READING PASSAGE>
━━━━━━━━━━
The Ismay Report

Rod Ismay

This is Rod Ismay. In 2010 he wrote what has become known as the Ismay Report. It was written as an internal Post Office response to the formation of the Justice for Subpostmasters Alliance, the questions raised by MPs about the Horizon IT system and the first journalistic investigation into the Post Office’s wild, decade-long prosecution spree.

The Ismay Report only became public in 2021, during the Court of Appeal proceedings, which eventually saw 39 Subpostmasters have their convictions quashed. I cannot understand why it was not disclosed during Bates v Post Office at the High Court in 2018 or 2019.

In the report, Mr Ismay asserts the Horizon IT system is “robust”. He concludes any independent investigation into Horizon would be “to comfort others” and warns:

It is also important to be crystal clear about any review if one were commissioned – any investigation would need to be disclosed in court… any perception that POL [Post Office Ltd] doubts its own systems would mean that all criminal prosecutions would have to be stayed. It would also beg a question for the Court of Appeal over past prosecutions and imprisonments.
━━━━━━━━━━
SUPPLIED DATA>
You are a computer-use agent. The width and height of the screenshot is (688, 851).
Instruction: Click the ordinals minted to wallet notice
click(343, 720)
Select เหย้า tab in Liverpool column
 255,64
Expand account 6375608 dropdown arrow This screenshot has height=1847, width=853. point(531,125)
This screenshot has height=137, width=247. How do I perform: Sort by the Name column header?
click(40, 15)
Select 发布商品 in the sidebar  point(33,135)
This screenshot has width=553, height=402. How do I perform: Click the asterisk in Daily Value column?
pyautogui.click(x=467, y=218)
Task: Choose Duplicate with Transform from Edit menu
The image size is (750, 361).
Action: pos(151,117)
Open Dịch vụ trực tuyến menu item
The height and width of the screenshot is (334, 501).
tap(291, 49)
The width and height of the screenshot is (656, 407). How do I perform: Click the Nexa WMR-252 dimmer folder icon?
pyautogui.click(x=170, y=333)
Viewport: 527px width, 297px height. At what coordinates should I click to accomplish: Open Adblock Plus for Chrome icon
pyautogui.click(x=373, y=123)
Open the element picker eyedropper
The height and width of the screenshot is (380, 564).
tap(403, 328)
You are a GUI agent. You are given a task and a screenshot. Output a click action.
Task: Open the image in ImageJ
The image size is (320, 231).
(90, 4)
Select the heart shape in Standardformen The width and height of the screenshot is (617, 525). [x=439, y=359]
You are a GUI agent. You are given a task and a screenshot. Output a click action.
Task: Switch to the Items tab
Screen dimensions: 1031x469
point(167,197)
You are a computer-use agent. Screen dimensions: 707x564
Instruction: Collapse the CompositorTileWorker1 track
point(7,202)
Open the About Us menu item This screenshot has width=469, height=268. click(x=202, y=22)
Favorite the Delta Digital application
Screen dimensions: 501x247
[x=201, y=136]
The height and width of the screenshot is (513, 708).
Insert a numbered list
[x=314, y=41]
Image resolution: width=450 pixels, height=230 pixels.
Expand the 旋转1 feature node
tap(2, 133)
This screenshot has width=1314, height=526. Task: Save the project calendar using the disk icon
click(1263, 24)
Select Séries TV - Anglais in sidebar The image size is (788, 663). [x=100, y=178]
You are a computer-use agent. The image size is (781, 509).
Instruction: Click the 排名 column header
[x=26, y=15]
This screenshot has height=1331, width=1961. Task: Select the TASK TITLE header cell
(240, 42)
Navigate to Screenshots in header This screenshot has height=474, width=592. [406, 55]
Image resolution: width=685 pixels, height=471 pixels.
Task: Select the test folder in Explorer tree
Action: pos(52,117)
━━━━━━━━━━
TASKS TO CARRY OUT>
• 1. Translate this sentence from the Ismay Report passage into Spanish: "In the report, Mr Ismay asserts the Horizon IT system is “robust”."
• 2. Continue the Ismay Report passage, starting right after its last sentence.

RESULTS OF THE TASKS>
• 1. En el informe, el Sr. Ismay afirma que el sistema informático Horizon es «robusto».

• 2.
This, I believe, is one of the most egregious sentences written by anyone in authority in the entire Post Office scandal. Ismay is essentially warning the Post Office that setting off on a path of action may lead to the discovery that innocent people might have been given criminal convictions.

The Post Office heeded Ismay’s warning. When I contacted the former managing director of the Post Office, Dave Smith, who received the Ismay report in 2010, he told me:

I do not remember the [report] nor do i have access to my response to it or more widely relevant material such as the Main Board papers and minutes from that time.

As such i am unable to comment directly on what actually happened but do note from the extract sent by you that the conclusion at the time was that the system was robust.

It is of course a matter of personal regret that in the subsequent ten years the veracity of the system has been questioned and that this appears from news reports to have resulted in a number of potentially unsafe convictions.

Please find below the Ismay Report to the Post Office senior management team, dated 2 August 2010.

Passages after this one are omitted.